Boston Brown Bread seems to have originated in Colonial New England, when their food resources dictated the most readily available ingredients and their creativity did the rest.
Due to the limited availability of wheat, this bread was made with a mixture of rye flour, cornmeal, and wheat flour. Buttermilk and molasses are the additional ingredients in the most common recipes, creating a flavorful, savory taste. Boston Brown Bread is traditionally served warm and is a perfect accompaniment to baked beans on a cold winter day.
Because ovens were not commonplace in most households at that time, making bread by steaming it in a pot over an open flame was customary. Unlike oven baking that tends to dry, steaming this quick bread keeps it wonderfully moist, as it only cooks at water’s boiling point (212°F, or approximately 203°F for higher altitudes). This method helps to keep the bread from overcooking.

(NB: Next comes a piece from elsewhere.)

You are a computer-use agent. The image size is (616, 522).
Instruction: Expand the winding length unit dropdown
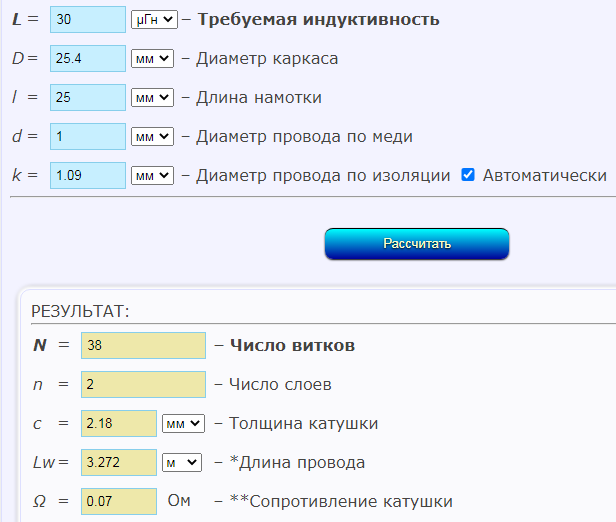[153, 97]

A tin coffee can is the container most often used to make this bread. The batter is poured into a greased can, then covered tightly with tin foil and placed in a covered pot of boiling water to cook for roughly an hour and half.
Here at Fante’s we have been asked repeatedly for a Stainless Steel container to replace worn tin cans, which seem to be harder to find these days due to the fact that more coffee is being packaged in plastic or paper containers. In our search, we came across this stainless steel Bain Marie Insert which we found to be the perfect size, comparable to a coffee can. It also has a protruding rim which allows for the tin foil to be tucked tightly underneath.
I used a slightly larger size pan, just before we got hold of the proper size.
~ Nadia ~
Fannie Farmer’s Boston Brown Bread Recipe
1 cup rye meal
1 cup granulated corn meal
1 cup Graham flour
2 cups sour milk, or 1-3/4 cups sweet milk or water
3/4 tablespoon soda
1 teaspoon salt
3/4 cup molasses
Mix and sift dry ingredients, add molasses and milk, stir until well mixed, turn into a well-buttered mould, and steam three and one-half hours.
The cover should be buttered before being placed on mould, and then tied down with string; otherwise the bread in rising might force off cover.
Mould should never be filled more than two-thirds full.
A melon-mould or one-pound baking-powder boxes make the most attractive-shaped loaves, but a five-pound lard pail answers the purpose.
For steaming, place mould on a trivet in kettle containing boiling water, allowing water to come half-way up around mould, cover closely, and steam, adding, as needed, more boiling water.